The residents who live in the high-rises and private homes that ring Bruckner Plaza in the Bronx can relate to that. Their local supermarket, a Key Food on White Plains Road and the Bruckner Expressway, is the only one south of the expressway, tucked into a corner of the outdoor shopping center that also features a Kmart and assorted smaller stores.
Executives at Pick Quick Foods, which owns the supermarket, say that Vornado Realty Trust, which bought the shopping plaza for $165 million last year, wants to double their rent to $50 a square foot. They fear the landlord wants to push them out.
Pick Quick used to own 15 Key Food stores, which are part of a buying cooperative. Now they are down to six. The smaller stores — those under 10,000 square feet — could not make enough of a profit to stay open. Other stores were priced out of their spaces by rent increases.
At stake at the Bronx store are more than 100 jobs, many of them filled by local residents, including teenagers and single mothers. Some of the employees more or less grew up in the business, starting as teenagers with part-time, unionized jobs. The pay and benefits have helped them support their families, and even prosper.

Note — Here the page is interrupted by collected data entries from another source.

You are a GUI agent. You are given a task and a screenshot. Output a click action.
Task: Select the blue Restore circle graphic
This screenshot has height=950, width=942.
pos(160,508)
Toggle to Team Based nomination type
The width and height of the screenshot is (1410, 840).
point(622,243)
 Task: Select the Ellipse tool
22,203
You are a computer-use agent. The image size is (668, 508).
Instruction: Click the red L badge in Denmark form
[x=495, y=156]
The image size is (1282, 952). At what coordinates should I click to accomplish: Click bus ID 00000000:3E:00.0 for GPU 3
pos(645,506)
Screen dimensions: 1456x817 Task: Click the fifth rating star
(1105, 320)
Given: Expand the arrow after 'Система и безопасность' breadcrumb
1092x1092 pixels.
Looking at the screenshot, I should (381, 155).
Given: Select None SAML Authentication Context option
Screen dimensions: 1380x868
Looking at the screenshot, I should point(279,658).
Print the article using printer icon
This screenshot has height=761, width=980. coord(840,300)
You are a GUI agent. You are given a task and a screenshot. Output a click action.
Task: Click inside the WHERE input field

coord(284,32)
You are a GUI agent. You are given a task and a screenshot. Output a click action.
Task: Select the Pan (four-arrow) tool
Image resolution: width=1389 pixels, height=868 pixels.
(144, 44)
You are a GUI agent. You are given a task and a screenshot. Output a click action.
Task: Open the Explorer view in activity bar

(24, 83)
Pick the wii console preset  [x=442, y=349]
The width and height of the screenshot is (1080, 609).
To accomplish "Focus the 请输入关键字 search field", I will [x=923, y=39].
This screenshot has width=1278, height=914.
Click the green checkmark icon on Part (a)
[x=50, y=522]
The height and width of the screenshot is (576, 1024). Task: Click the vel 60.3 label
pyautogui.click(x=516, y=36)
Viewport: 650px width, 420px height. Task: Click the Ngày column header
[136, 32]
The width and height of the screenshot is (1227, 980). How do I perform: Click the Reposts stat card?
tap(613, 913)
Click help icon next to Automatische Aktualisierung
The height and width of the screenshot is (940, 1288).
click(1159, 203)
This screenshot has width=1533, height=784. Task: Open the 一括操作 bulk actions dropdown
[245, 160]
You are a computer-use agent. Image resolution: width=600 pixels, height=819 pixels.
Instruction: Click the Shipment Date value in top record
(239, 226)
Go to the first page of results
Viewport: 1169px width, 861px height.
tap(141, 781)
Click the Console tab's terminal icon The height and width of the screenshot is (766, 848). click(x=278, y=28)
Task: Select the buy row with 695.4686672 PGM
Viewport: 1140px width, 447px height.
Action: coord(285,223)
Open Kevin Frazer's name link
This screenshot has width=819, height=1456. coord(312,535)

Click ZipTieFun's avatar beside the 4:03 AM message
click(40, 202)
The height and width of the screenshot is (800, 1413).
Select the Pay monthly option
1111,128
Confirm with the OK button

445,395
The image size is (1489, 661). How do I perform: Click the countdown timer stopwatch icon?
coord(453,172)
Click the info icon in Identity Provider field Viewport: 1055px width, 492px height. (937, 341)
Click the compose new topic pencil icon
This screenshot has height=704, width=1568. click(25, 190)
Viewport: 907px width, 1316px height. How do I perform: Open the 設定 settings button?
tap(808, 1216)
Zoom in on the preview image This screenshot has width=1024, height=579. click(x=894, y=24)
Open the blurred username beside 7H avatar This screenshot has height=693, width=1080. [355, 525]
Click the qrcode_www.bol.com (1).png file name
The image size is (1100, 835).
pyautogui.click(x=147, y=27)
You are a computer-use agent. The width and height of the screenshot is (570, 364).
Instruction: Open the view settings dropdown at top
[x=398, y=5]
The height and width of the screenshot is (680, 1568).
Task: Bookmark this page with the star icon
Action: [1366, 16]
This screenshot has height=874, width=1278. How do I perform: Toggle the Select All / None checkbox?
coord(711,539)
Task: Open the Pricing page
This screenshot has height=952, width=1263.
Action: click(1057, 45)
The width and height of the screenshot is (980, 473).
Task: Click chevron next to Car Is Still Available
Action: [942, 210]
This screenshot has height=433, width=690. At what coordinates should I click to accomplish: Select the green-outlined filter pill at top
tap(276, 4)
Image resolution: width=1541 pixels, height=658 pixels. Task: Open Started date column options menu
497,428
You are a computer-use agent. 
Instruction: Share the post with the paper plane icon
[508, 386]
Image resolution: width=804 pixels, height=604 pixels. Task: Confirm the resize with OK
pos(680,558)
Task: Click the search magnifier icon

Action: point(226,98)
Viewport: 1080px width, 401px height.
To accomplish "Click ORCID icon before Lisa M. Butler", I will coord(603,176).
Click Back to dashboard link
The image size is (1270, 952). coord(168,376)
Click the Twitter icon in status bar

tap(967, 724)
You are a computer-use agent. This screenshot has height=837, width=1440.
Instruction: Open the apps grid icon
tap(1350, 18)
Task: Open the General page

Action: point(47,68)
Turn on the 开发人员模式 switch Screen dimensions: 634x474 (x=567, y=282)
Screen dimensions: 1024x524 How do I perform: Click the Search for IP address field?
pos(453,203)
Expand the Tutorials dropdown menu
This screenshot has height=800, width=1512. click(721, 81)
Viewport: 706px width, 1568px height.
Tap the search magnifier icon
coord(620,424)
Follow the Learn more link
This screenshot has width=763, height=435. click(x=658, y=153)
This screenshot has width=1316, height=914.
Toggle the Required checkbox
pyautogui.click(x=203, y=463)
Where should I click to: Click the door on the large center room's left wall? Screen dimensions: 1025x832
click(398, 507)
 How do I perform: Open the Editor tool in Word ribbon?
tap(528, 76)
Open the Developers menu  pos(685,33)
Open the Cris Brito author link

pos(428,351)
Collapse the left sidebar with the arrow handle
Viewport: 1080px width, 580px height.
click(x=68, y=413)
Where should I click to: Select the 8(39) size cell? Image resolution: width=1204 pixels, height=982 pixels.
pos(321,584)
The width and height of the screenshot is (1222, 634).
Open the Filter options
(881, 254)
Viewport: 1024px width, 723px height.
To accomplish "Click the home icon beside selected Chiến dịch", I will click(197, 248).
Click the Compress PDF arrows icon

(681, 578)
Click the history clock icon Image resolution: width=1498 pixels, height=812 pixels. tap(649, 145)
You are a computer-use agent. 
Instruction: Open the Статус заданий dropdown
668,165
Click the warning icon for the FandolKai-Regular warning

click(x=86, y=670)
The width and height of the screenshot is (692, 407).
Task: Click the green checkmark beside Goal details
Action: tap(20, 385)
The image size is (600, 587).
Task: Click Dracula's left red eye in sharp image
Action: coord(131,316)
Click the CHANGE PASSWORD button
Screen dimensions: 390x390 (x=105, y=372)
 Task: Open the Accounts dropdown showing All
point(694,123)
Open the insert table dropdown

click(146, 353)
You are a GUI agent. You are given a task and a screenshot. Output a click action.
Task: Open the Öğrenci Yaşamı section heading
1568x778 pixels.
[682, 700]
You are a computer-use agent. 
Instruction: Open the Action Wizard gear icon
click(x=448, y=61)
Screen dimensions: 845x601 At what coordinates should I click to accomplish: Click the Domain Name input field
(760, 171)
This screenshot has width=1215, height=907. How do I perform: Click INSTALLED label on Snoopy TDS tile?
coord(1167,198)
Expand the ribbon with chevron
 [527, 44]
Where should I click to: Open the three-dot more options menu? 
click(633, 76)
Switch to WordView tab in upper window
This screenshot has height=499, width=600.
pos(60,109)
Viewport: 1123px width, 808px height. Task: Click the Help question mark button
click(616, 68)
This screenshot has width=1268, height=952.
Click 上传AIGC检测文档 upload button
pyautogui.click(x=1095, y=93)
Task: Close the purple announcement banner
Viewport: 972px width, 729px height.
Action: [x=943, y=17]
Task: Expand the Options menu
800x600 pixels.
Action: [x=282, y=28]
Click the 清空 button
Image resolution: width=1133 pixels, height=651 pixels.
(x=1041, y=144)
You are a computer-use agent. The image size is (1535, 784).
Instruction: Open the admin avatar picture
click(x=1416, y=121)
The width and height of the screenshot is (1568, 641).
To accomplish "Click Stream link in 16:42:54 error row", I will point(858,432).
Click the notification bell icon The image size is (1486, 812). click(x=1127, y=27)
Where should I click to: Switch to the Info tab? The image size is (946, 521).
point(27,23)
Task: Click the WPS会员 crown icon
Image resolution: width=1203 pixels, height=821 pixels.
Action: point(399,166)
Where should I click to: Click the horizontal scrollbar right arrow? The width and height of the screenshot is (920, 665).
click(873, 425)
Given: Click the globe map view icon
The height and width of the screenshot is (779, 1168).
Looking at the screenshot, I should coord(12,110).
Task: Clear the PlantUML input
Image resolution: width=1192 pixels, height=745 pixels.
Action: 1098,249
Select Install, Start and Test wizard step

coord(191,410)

“What does this job mean to me?” said James Hutcherson, the store’s frozen foods manager. “I got a house and a daughter in college. That’s what I got out of this place.”
He is 46, and values his job so much that he takes three buses each day from his house in Queens. Both his father and his uncle worked for the company.
“I’m used to the people around here,” he said. “I’m used to the whole neighborhood.”
He excused himself to help a customer find several bags of ravioli that were on sale. Nearby, Efrain Rosa, 66, carefully read the list of ingredients on some Lean Cuisine meals. He is a diabetic, and he has to watch his diet. Like other older people in the neighborhood, he is worried that if Key Food closes, the shopping choices on his side of Bruckner Boulevard would be severely limited. Getting to the next closest supermarket — a Pathmark on the north side of the boulevard — would add more than a half-mile to the round-trip walk. Other options are not appealing.
“There is a grocery store across from me,” he acknowledged. “But they don’t carry the kind of groceries we want. Of course, their prices are higher too.”
Local 1500 of the United Food and Commercial Workers Union, which represents the store’s workers, have made this Key Food in the Bronx the poster child for a citywide campaign to preserve local supermarkets.
“We’re at a point where landlords do not feel any concern that they are taking supermarkets out of communities,” said Pat Purcell, the union’s director of special projects. “They just want to maximize their profit. I get that, up to a point. But food is different. It affects your health.”
Wendi Kopsick, a spokeswoman for Vornado, said she would not comment on the record about the company’s plans to renew Key Food’s lease. But Vornado’s Web site lists the Bronx parcel as available for “proposed retail.”
Whatever plans the company has for the site are bound to face opposition from the local community board, whose members expect to meet with Vornado executives this week. Enrique Vega, the chairman of Community Board 9 in the Bronx, said the board would not allow anything but a supermarket on the site.
“They are in deep trouble if they think they are going to put another type of store there,” Mr. Vega said. “They’ll need a variance or an agreement with the community board, and they are not going to get it. We want a supermarket.”